_TASK LIST_
(1) In the accelerated SGD notebook below, what batch size is set for loading the data?
(2) Summarize the accelerated SGD notebook below in two sentences.

**** EXCERPTED PASSAGE ****

In [None]:
#|default_exp sgd

# Accelerated SGD

In [None]:
#|export
import torch

from miniai.datasets import *
from miniai.conv import *
from miniai.learner import *
from miniai.activations import *
from miniai.init import *

In [None]:
import pickle,gzip,math,os,time,shutil,torch,matplotlib as mpl,numpy as np,matplotlib.pyplot as plt
import fastcore.all as fc
from collections.abc import Mapping
from pathlib import Path
from operator import attrgetter,itemgetter
from functools import partial
from copy import copy
from contextlib import contextmanager

import torchvision.transforms.functional as TF,torch.nn.functional as F
from torch import tensor,nn,optim
from torch.utils.data import DataLoader,default_collate
from torch.nn import init
from torch.optim import lr_scheduler
from torcheval.metrics import MulticlassAccuracy
from datasets import load_dataset,load_dataset_builder

from miniai.datasets import *
from miniai.conv import *
from miniai.learner import *
from miniai.activations import *
from miniai.init import *

In [None]:
from fastcore.test import test_close

torch.set_printoptions(precision=2, linewidth=140, sci_mode=False)
torch.manual_seed(1)

import logging
logging.disable(logging.WARNING)

set_seed(42)

In [None]:
xl,yl = 'image','label'
name = "fashion_mnist"
dsd = load_dataset(name)

bs = 1024
xmean,xstd = 0.28, 0.35

@inplace
def transformi(b): b[xl] = [(TF.to_tensor(o)-xmean)/xstd for o in b[xl]]

tds = dsd.with_transform(transformi)
dls = DataLoaders.from_dd(tds, bs, num_workers=4)

In [None]:
metrics = MetricsCB(accuracy=MulticlassAccuracy())
astats = ActivationStats(fc.risinstance(GeneralRelu))
cbs = [DeviceCB(), metrics, ProgressCB(plot=True), astats]
act_gr = partial(GeneralRelu, leak=0.1, sub=0.4)
iw = partial(init_weights, leaky=0.1)
lrf_cbs = [DeviceCB(), LRFinderCB()]

## Optimizers

### SGD

In [None]:
class SGD:
    def __init__(self, params, lr, wd=0.):
        params = list(params)
        fc.store_attr()
        self.i = 0

    def step(self):
        with torch.no_grad():
            for p in self.params:
                self.reg_step(p)
                self.opt_step(p)
        self.i +=1

    def opt_step(self, p): p -= p.grad * self.lr
    def reg_step(self, p):
        if self.wd != 0: p *= 1 - self.lr*self.wd

    def zero_grad(self):
        for p in self.params: p.grad.data.zero_()

### Main Ideas of the `SGD` Class

1. **Initialization (`__init__`):**
   - **Parameters:** Takes a list of parameters (`params`), a learning rate (`lr`), and an optional weight decay (`wd`).

**** DATASET ROWS ****

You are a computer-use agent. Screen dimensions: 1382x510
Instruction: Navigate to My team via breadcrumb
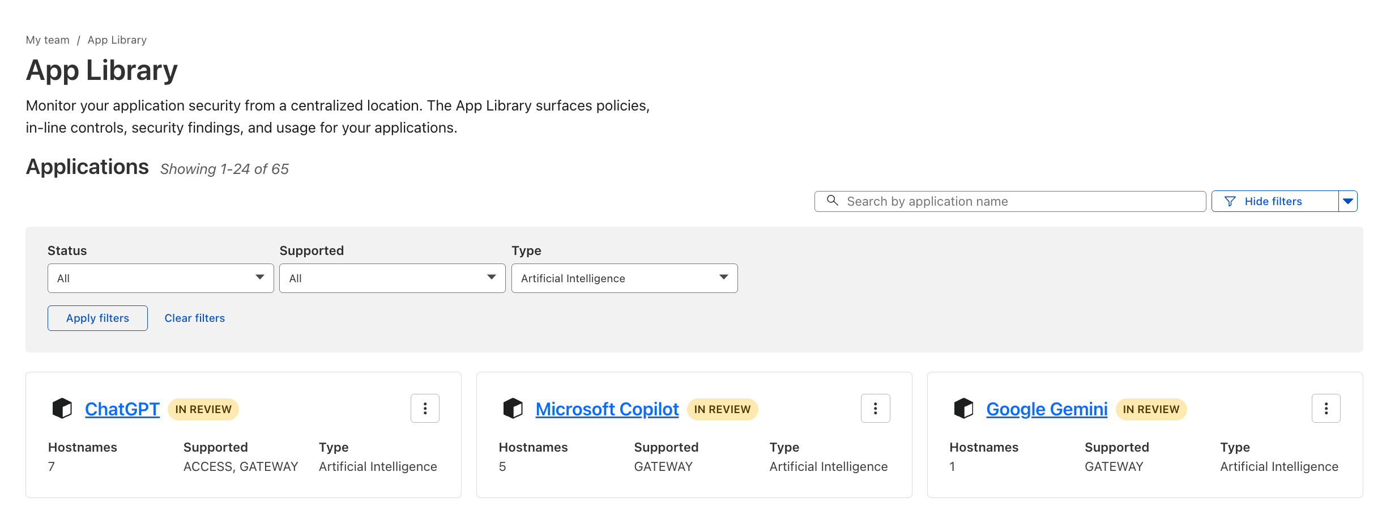pyautogui.click(x=47, y=40)
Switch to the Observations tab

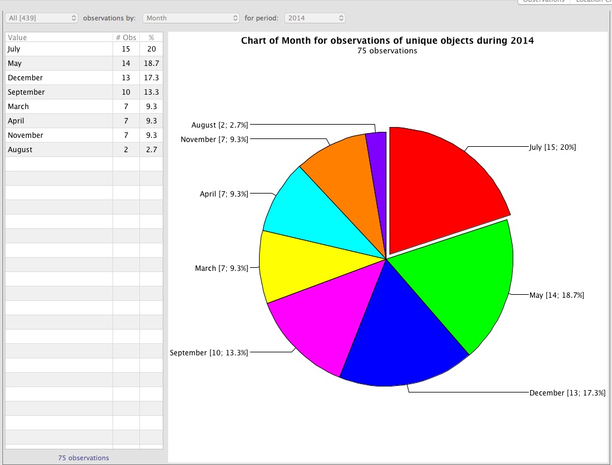543,2
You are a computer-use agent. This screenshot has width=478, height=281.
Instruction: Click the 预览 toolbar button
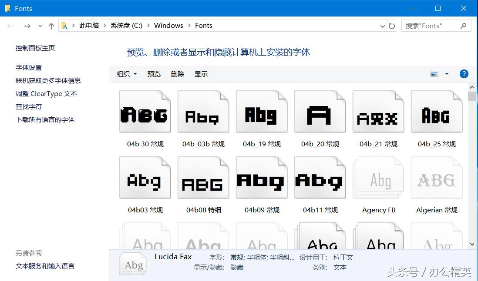(x=154, y=74)
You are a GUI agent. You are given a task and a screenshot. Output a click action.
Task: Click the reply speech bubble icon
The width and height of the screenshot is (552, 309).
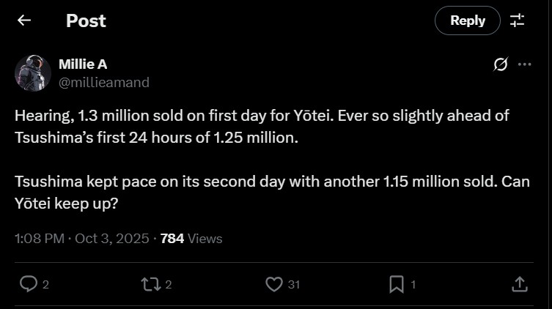pyautogui.click(x=27, y=284)
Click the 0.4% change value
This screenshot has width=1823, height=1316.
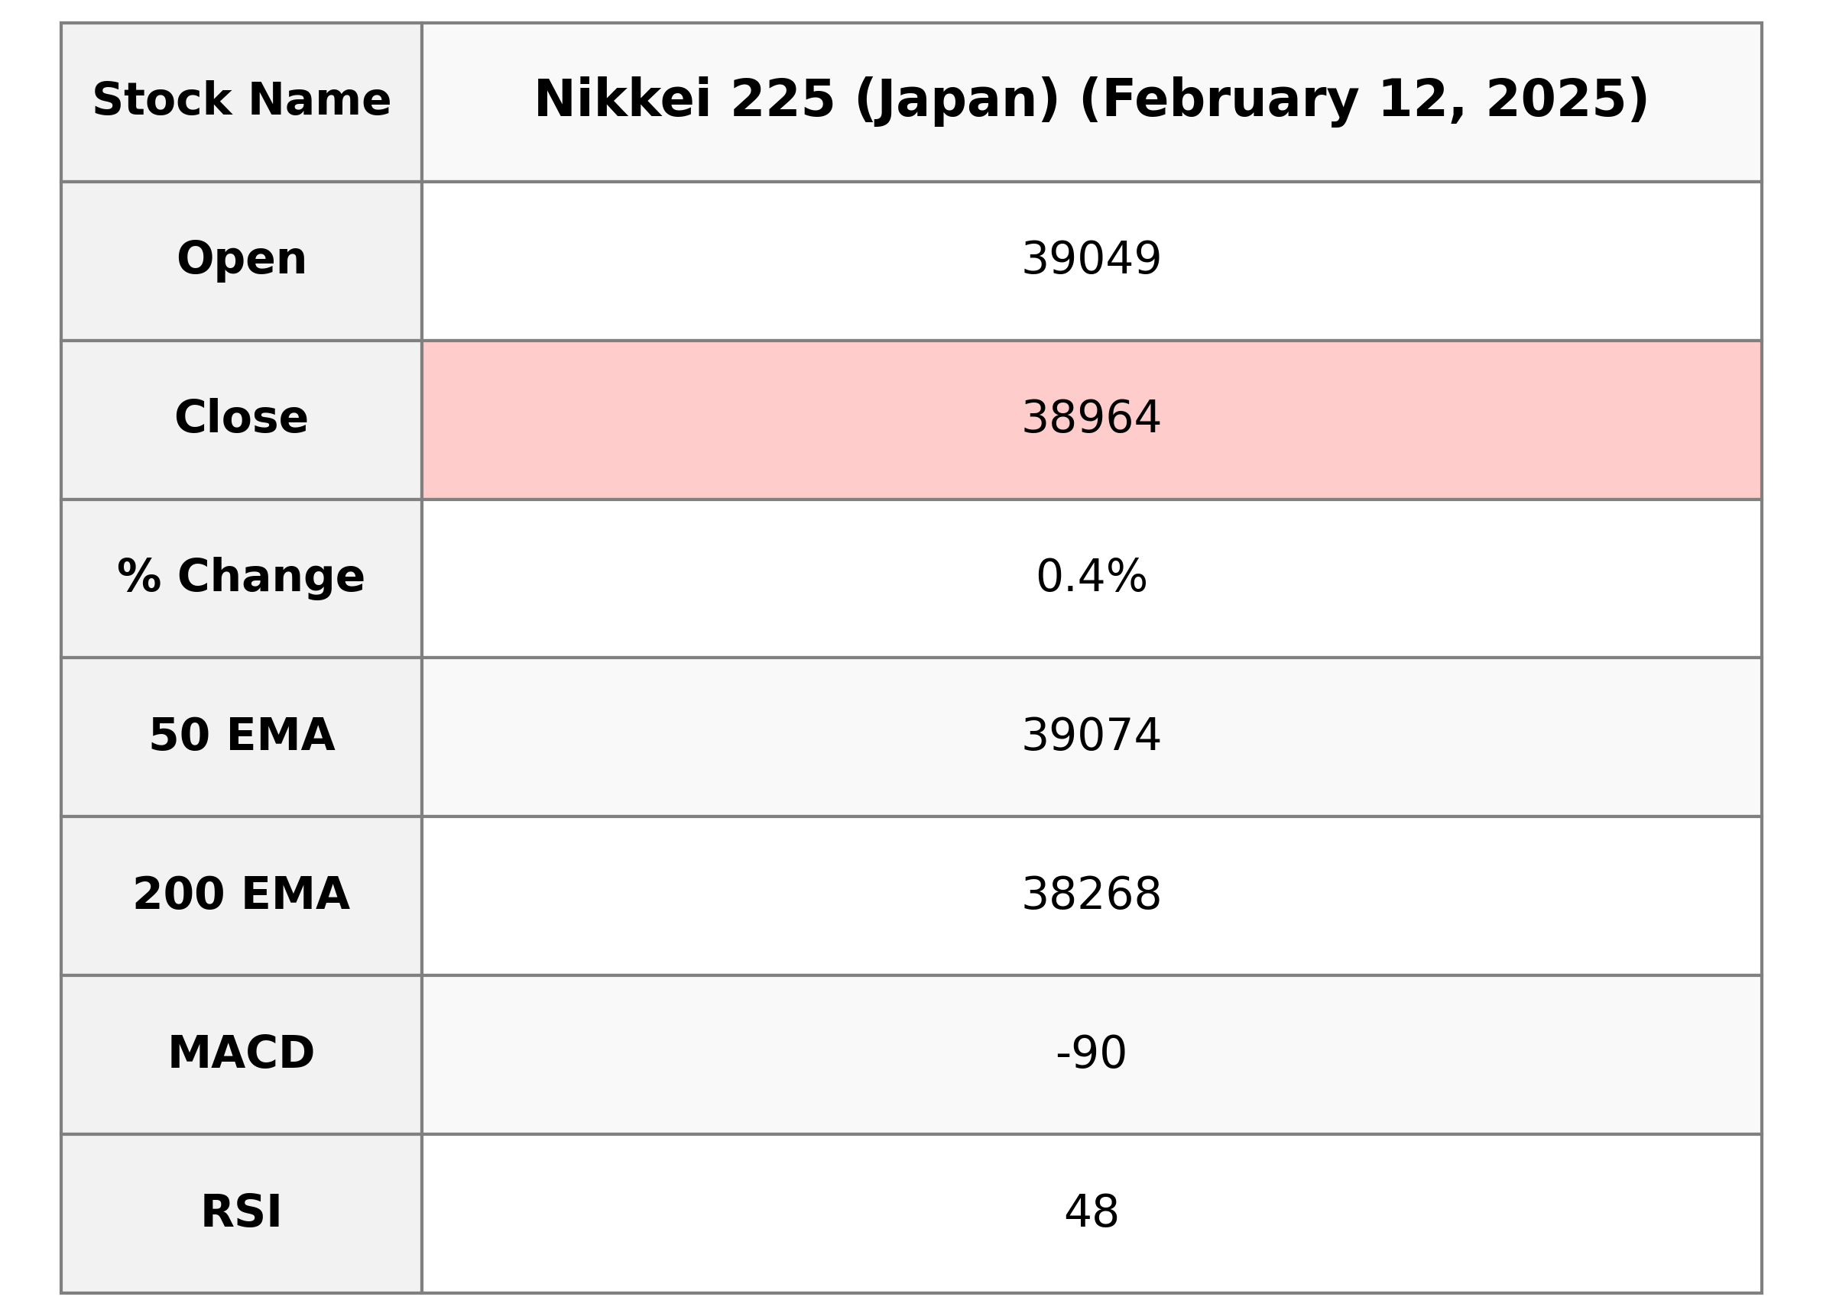pyautogui.click(x=1091, y=577)
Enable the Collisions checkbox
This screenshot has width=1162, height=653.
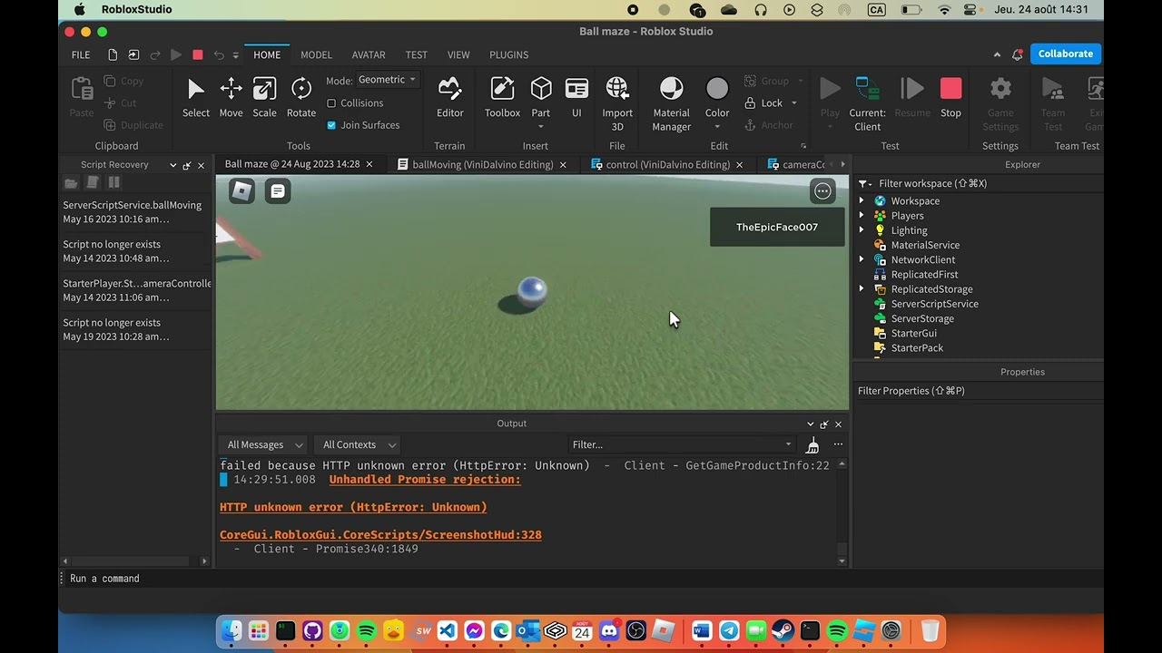[331, 103]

****

_SOLUTIONS IN ORDER_
(1) 1024

(2) The notebook loads the Fashion-MNIST dataset, normalizes its images with a mean of 0.28 and a standard deviation of 0.35, and builds data loaders with a batch size of 1024. It then defines an `SGD` class that takes parameters, a learning rate, and an optional weight decay, and on each step applies weight decay and then subtracts the gradient times the learning rate from every parameter.